Biographien und Kämpfe von Frauen 

Moira Millàn. Bild: orghan.ch

sah. Die Gruppe orghan hat sich in Bern neu zusammengefunden, um gegen Ausbeutung und Unterdrückung zu kämpfen. Nach anfänglichen Info- und Diskussionsveranstaltungen ist ihre letzte Aktion die spannende und schön gestaltete Kampagne zum 14.Juni. Eine Zusammenfassung der Arbeit.

Vor und während des feministischen Streiks vom 14.Juni 2023 fielen die schlichten Plakate in Schwarz-Weiss sofort auf. Die Gruppe «orghan – organisiert handeln», die sich jüngst in Bern zusammengefunden hatte, kreierte eine spannende Serie. Passend zum 14.Juni sammelten die Aktivist:innen Biografien und Kämpfe verschiedenster Frauen und trans Personen, als Kurzsteckbrief auf einen Papierstreifen gedruckt und in der Öffentlichkeit sichtbar gemacht. Mit einem Verweis auf die Webseite orghan.ch/14juni hatte orghan Protagonistinnen wie Moira Millán, Christa Eckes oder Ivana Hoffmann noch mit ausführlicheren Beschreibungen dargestellt.
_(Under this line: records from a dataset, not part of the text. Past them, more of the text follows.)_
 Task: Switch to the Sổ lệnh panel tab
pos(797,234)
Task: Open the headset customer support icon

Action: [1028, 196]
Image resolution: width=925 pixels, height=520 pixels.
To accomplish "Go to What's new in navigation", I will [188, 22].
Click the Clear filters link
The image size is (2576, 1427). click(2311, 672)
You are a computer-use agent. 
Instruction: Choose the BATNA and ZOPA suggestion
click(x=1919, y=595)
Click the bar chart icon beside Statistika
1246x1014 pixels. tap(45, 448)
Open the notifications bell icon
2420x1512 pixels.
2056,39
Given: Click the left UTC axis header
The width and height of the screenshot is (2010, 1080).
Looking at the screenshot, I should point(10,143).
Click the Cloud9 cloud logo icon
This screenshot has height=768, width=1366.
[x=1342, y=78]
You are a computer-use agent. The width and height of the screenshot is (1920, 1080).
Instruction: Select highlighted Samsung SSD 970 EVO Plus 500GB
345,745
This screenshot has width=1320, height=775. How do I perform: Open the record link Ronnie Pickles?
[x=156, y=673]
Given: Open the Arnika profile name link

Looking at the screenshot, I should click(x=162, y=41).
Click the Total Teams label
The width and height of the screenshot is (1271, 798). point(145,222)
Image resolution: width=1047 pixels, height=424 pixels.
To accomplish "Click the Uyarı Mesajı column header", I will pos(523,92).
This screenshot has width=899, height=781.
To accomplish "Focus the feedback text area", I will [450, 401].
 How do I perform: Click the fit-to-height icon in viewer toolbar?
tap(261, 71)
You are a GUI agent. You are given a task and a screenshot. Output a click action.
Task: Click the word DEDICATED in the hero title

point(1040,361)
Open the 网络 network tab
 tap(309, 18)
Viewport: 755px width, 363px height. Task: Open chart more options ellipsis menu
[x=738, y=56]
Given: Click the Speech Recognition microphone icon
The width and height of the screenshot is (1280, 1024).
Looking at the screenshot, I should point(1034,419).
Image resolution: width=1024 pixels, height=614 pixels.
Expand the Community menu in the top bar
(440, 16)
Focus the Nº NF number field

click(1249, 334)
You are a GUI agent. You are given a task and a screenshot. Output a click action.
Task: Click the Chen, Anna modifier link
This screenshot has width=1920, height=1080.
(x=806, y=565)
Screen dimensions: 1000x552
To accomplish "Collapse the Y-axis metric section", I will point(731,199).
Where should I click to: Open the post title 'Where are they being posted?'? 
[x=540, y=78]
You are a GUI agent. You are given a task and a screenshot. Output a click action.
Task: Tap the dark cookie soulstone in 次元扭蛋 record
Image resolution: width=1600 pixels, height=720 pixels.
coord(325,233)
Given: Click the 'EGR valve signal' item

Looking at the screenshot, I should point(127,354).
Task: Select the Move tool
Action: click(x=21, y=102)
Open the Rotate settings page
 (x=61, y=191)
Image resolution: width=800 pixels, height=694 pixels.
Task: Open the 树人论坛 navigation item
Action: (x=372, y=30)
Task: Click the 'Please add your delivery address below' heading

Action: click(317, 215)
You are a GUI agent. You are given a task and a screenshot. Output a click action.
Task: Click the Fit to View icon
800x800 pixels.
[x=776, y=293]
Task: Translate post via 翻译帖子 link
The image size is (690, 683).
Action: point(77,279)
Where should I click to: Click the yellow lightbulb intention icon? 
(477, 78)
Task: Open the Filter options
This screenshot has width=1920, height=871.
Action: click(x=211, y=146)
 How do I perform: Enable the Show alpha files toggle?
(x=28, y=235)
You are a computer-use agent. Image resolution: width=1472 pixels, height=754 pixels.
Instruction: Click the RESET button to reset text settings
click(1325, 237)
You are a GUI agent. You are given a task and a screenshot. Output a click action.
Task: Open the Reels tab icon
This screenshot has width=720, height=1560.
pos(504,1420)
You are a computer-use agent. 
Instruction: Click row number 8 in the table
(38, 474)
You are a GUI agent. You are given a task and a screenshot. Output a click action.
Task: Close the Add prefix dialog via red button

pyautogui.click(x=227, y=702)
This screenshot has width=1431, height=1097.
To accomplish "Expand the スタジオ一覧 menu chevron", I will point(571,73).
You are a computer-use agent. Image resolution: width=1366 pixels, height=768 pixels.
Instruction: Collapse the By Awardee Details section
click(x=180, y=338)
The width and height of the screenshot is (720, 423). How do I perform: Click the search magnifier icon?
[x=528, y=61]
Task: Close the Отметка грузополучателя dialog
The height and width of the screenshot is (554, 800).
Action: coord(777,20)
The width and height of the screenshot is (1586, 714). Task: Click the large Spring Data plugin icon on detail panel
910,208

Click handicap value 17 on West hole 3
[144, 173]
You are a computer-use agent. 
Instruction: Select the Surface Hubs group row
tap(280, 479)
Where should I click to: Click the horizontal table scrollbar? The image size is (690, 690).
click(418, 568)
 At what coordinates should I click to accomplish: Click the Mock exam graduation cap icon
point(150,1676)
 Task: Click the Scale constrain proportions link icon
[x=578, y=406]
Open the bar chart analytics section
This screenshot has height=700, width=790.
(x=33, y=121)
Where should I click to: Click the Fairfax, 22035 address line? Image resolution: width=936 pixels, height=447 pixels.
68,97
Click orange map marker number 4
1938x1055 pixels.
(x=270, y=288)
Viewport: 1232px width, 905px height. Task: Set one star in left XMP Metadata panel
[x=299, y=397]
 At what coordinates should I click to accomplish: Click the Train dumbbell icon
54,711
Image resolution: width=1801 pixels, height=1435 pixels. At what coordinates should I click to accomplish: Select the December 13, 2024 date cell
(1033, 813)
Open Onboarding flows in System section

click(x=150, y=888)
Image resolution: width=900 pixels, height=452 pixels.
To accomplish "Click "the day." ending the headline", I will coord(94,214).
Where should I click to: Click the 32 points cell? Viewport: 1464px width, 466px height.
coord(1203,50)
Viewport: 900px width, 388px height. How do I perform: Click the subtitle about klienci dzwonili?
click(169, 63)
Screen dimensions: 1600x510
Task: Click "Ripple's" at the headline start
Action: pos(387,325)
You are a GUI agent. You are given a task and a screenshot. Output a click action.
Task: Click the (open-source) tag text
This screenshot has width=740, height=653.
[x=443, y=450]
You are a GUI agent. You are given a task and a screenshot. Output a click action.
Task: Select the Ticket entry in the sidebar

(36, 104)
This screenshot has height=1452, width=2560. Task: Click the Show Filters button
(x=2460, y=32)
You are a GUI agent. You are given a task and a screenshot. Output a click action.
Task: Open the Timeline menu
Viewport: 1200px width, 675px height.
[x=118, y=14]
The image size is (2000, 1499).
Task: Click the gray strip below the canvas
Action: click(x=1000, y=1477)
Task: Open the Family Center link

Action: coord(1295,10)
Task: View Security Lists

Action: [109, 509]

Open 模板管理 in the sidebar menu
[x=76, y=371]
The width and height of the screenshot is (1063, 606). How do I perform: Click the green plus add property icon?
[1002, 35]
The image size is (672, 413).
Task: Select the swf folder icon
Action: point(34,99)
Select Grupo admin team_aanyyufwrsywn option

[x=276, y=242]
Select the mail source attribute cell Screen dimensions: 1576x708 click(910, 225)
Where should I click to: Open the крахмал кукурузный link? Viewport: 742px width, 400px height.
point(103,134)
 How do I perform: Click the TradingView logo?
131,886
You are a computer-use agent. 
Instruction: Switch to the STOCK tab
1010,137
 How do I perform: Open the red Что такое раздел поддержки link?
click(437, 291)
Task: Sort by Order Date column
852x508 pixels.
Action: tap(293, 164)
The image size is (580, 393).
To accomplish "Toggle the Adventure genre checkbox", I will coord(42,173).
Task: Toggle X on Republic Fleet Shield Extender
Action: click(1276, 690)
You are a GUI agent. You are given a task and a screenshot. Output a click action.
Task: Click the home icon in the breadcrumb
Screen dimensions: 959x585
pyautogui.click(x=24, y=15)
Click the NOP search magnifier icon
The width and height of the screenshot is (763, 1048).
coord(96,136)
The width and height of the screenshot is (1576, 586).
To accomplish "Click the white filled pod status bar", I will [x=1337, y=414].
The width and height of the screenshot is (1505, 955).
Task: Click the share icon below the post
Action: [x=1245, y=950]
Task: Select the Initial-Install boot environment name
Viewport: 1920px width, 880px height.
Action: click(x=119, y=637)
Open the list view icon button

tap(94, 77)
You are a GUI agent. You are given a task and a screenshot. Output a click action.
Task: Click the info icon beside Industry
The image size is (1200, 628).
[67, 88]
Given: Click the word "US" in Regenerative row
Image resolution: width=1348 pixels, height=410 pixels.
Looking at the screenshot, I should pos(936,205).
 So erfährt man beispielsweise über Hoffmann, dass die Aktivistin in Duisburg geboren ist und in der kommunistischen Jugendorganisation Young Struggle aktiv war. Ab 2014 schloss sie sich aber den Einheiten der türkischen MLKP (Marxistisch-Leninistische Kommunistische Partei) in Rojava (Westkurdistan/Nordsyrien) an. Für die Revolution in Rojava kämpfend, verlor sie bei der Verteidigung der Stadt Til Temir 2015 ihr Leben. Auch Leslie Feinberg ist bereits tot. Sie wurde 1949 geboren und starb 2014. Als Butch war sie sowohl Teil der Arbeiter:innenklasse von New York als auch Mitglied der LGBT-Communitiy. Sie schrieb Kolumnen gegen Rassismus oder zu HIV/AIDS.

Unbekannt informatives
Auch Sylvia Rivera dürfte nicht jede:r kennen. Sie soll an den Stonewall Riots den zweiten Molotowcocktail in Richtung Polizei geworfen haben. Stonewall meint den Aufstand gegen die Polizeibeamten in New York, die im Juni 1969 im Stonewall Inn in der Christopher Street eine Razzia durchgeführt hatten. Die Bar war Treffpunkt der LGBTQ-Community. Für die Bewegung wurde dieser Kampf für Gleichbehandlung und Anerkennung ein Symbol für ihre Arbeit. Rivera gründete mit Marsha P. Johnson die Street Transvestite Action Revolutionaries (STAR). Die Gruppe wurde Motor des Austauschs und man organisierte sich. Leider sind heute weder Sylvia Riveras und Marsha P. Johnsons Anliegen vollständig erkämpft worden. Der Kampf und die Themen der Street Transvestite Action Revolutionaries dürfen «nicht in Vergessenheit geraten» schrieben die Autor:innen. Natürlich sind auch Mitglieder von bekannteren Gruppen bei der Kampagne mit dabei: So sind Frauen der RAF, des EZLN (Ejército Zapatista de Liberación Nacional) oder der Brigate Rosse Teil der Portraits. Figuren, die sonst eher weniger im schweizerischen Kontext der feministischen Aktionen erwähnt werden. 

Abseits des Mainstreams
Die Auswahl von orghan ist sehr divers. Es wurden viele verschiedene Aktivist:innen mit unterschiedlichen Herkünften, Motivationen und Aktionsformen berücksichtigt. Die Gestaltung der Webseite wie auch der Plakate ist schlicht und ästhetisch. Wer sich zum Thema feministische Kämpfe abseits des feministischen Mainstreams informieren möchte, wird bei orghan fündig.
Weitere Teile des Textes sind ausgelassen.